著者は、その渦中の赤中隊(レッド・プラトーン)Aセクション指揮に携わった二等軍曹。
現代のリアルな戦闘状況が克明に描かれています。
兵士間は、それぞれ無線でつながり、それは遠く離れた本拠地でも確認できる。
ヘリコプターをはじめとする地上攻撃用の航空兵力の凄まじさ。
最前線で負傷した兵士を治療するナマナマしい場面。
米軍は、無人機プレデターやB-1爆撃機、F-15、A-10まで投入して、マサに「やられたらやり返す」を徹底的に実施してCOP救援にあたる。

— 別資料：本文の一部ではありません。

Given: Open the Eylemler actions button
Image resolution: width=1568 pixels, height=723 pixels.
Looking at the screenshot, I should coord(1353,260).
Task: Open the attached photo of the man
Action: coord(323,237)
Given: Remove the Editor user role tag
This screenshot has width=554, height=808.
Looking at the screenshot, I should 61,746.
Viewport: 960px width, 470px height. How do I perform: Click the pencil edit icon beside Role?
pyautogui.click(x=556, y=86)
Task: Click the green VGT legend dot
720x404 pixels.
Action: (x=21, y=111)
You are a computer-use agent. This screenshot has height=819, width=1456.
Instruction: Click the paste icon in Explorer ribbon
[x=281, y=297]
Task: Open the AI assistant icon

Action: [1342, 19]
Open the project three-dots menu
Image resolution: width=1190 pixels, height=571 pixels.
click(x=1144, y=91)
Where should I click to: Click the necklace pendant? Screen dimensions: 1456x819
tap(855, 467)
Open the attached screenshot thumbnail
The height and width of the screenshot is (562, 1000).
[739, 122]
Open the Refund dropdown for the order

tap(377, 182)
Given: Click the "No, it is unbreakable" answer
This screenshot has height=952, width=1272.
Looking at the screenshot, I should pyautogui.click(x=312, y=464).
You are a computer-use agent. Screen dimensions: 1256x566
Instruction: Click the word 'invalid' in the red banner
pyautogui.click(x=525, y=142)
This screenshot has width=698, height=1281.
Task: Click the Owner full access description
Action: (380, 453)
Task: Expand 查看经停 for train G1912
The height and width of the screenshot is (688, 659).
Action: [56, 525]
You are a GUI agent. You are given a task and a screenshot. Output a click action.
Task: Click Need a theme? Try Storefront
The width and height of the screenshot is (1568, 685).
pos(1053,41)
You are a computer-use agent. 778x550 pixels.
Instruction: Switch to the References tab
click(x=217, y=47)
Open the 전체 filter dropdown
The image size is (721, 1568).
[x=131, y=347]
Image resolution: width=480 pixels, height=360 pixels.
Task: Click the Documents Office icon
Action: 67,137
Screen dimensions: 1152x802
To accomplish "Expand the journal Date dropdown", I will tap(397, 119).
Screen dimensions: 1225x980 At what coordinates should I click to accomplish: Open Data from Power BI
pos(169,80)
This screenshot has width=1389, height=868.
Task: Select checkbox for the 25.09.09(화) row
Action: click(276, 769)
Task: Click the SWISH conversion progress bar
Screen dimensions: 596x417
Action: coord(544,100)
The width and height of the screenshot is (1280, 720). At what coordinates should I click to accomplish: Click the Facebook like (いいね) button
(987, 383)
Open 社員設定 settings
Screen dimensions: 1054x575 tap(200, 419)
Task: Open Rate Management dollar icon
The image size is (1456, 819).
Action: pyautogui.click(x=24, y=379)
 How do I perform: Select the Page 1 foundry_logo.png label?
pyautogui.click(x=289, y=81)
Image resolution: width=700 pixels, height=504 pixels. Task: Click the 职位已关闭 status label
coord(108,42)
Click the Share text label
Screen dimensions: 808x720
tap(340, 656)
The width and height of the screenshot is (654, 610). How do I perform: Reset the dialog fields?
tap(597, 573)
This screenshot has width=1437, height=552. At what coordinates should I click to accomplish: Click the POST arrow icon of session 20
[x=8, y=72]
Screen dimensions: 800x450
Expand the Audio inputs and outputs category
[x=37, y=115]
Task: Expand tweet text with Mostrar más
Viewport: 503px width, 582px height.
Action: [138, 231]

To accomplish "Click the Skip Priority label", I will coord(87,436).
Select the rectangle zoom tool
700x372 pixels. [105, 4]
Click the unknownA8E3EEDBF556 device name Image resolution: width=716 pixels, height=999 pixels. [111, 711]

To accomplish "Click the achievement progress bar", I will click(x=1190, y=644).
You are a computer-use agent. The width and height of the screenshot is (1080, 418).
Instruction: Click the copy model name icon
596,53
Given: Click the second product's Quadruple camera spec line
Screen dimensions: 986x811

それに対し、重装備と言ってもタリバン兵は民族衣装にスニーカーで武器は旧ソ連時代の兵器ばかり。
装備の差は明らかです。
米軍側からみた戦いの記録なので、タリバン兵はまるで虫ケラ扱いだし、アフガン兵も足手まといのコシヌケ扱い・・・。
太平洋戦争時の旧軍のことを攻守両方の立場で想像しました。
戦いに「正義」はあるのか?。
この戦いに至るアフガニスタンでの出来事については述べられていません。
あくまでも前線の兵士が体験した、COPキーティングでの14時間余りのことだけが描かれています。
戦争の最前線には、様々な境遇や過去を持った兵士がやって来ることも。
現代アメリカの側面も垣間見れます。